■ TASK ■
Please return each record exactly, leaving nothing out.
■ ■ ■ ■ ■
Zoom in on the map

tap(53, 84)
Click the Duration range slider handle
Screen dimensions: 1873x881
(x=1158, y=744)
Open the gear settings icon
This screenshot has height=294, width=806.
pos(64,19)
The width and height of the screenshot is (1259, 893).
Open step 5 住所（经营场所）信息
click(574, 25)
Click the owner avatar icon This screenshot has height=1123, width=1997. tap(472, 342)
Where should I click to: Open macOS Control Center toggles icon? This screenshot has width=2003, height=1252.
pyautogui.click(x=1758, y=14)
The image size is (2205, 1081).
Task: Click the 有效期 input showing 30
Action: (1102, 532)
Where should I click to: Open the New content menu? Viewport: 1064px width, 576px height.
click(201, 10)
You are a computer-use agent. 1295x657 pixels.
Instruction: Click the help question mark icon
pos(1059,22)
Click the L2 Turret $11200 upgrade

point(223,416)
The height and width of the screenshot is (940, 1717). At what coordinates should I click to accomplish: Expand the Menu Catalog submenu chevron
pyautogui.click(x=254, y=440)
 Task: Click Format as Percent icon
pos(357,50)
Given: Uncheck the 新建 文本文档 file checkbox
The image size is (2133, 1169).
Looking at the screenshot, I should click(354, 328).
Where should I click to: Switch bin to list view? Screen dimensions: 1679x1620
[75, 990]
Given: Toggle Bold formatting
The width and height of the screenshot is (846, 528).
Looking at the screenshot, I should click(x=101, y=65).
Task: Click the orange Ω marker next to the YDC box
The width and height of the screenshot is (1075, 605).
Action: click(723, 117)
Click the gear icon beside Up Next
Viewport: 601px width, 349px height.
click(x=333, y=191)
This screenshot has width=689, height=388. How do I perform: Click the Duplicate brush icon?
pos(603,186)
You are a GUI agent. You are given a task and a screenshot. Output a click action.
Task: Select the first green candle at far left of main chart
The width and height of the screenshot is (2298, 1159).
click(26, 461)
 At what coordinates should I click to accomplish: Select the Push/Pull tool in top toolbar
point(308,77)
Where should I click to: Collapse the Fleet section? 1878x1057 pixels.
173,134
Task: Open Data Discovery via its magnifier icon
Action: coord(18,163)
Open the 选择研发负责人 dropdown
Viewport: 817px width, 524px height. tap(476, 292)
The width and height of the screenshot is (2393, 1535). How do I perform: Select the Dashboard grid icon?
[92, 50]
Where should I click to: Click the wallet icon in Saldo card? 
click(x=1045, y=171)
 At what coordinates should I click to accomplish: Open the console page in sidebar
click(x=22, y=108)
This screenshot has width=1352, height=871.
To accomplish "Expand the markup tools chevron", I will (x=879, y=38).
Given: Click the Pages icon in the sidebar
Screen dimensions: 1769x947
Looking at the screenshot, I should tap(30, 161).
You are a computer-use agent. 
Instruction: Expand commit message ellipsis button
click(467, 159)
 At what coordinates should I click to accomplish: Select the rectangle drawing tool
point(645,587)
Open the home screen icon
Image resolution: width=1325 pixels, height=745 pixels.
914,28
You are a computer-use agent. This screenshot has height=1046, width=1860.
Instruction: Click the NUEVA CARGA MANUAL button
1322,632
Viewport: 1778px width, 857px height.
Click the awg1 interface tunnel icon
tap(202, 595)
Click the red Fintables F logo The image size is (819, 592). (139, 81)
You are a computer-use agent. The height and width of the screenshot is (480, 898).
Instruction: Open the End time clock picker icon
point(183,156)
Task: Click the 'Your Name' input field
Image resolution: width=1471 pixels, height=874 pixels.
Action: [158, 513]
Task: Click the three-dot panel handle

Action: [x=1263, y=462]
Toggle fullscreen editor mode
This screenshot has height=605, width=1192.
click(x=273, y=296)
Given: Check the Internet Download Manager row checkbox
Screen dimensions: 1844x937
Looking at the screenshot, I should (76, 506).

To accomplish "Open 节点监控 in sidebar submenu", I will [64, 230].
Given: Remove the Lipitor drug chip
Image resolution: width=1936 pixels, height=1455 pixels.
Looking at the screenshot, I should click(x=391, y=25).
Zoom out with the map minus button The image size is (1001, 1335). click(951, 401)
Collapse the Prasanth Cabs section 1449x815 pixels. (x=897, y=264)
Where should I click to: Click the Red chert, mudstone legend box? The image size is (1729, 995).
■ ■ ■ ■ ■
■ RESPONSE AREA ■
Zoom in on the map

tap(53, 84)
Click the Duration range slider handle
Screen dimensions: 1873x881
(x=1158, y=744)
Open the gear settings icon
This screenshot has height=294, width=806.
pos(64,19)
The width and height of the screenshot is (1259, 893).
Open step 5 住所（经营场所）信息
click(574, 25)
Click the owner avatar icon This screenshot has height=1123, width=1997. tap(472, 342)
Where should I click to: Open macOS Control Center toggles icon? This screenshot has width=2003, height=1252.
pyautogui.click(x=1758, y=14)
The image size is (2205, 1081).
Task: Click the 有效期 input showing 30
Action: (1102, 532)
Where should I click to: Open the New content menu? Viewport: 1064px width, 576px height.
click(201, 10)
You are a computer-use agent. 1295x657 pixels.
Instruction: Click the help question mark icon
pos(1059,22)
Click the L2 Turret $11200 upgrade

point(223,416)
The height and width of the screenshot is (940, 1717). At what coordinates should I click to accomplish: Expand the Menu Catalog submenu chevron
pyautogui.click(x=254, y=440)
 Task: Click Format as Percent icon
pos(357,50)
Given: Uncheck the 新建 文本文档 file checkbox
The image size is (2133, 1169).
Looking at the screenshot, I should click(354, 328).
Where should I click to: Switch bin to list view? Screen dimensions: 1679x1620
[75, 990]
Given: Toggle Bold formatting
The width and height of the screenshot is (846, 528).
Looking at the screenshot, I should click(x=101, y=65).
Task: Click the orange Ω marker next to the YDC box
The width and height of the screenshot is (1075, 605).
Action: click(723, 117)
Click the gear icon beside Up Next
Viewport: 601px width, 349px height.
click(x=333, y=191)
This screenshot has width=689, height=388. How do I perform: Click the Duplicate brush icon?
pos(603,186)
You are a GUI agent. You are given a task and a screenshot. Output a click action.
Task: Select the first green candle at far left of main chart
The width and height of the screenshot is (2298, 1159).
click(26, 461)
 At what coordinates should I click to accomplish: Select the Push/Pull tool in top toolbar
point(308,77)
Where should I click to: Collapse the Fleet section? 1878x1057 pixels.
173,134
Task: Open Data Discovery via its magnifier icon
Action: coord(18,163)
Open the 选择研发负责人 dropdown
Viewport: 817px width, 524px height. tap(476, 292)
The width and height of the screenshot is (2393, 1535). How do I perform: Select the Dashboard grid icon?
[92, 50]
Where should I click to: Click the wallet icon in Saldo card? 
click(x=1045, y=171)
 At what coordinates should I click to accomplish: Open the console page in sidebar
click(x=22, y=108)
This screenshot has width=1352, height=871.
To accomplish "Expand the markup tools chevron", I will (x=879, y=38).
Given: Click the Pages icon in the sidebar
Screen dimensions: 1769x947
Looking at the screenshot, I should tap(30, 161).
You are a computer-use agent. 
Instruction: Expand commit message ellipsis button
click(467, 159)
 At what coordinates should I click to accomplish: Select the rectangle drawing tool
point(645,587)
Open the home screen icon
Image resolution: width=1325 pixels, height=745 pixels.
914,28
You are a computer-use agent. This screenshot has height=1046, width=1860.
Instruction: Click the NUEVA CARGA MANUAL button
1322,632
Viewport: 1778px width, 857px height.
Click the awg1 interface tunnel icon
tap(202, 595)
Click the red Fintables F logo The image size is (819, 592). (139, 81)
You are a computer-use agent. The height and width of the screenshot is (480, 898).
Instruction: Open the End time clock picker icon
point(183,156)
Task: Click the 'Your Name' input field
Image resolution: width=1471 pixels, height=874 pixels.
Action: [158, 513]
Task: Click the three-dot panel handle

Action: [x=1263, y=462]
Toggle fullscreen editor mode
This screenshot has height=605, width=1192.
click(x=273, y=296)
Given: Check the Internet Download Manager row checkbox
Screen dimensions: 1844x937
Looking at the screenshot, I should (76, 506).

To accomplish "Open 节点监控 in sidebar submenu", I will [64, 230].
Given: Remove the Lipitor drug chip
Image resolution: width=1936 pixels, height=1455 pixels.
Looking at the screenshot, I should click(x=391, y=25).
Zoom out with the map minus button The image size is (1001, 1335). click(951, 401)
Collapse the Prasanth Cabs section 1449x815 pixels. (x=897, y=264)
Where should I click to: Click the Red chert, mudstone legend box? The image size is (1729, 995).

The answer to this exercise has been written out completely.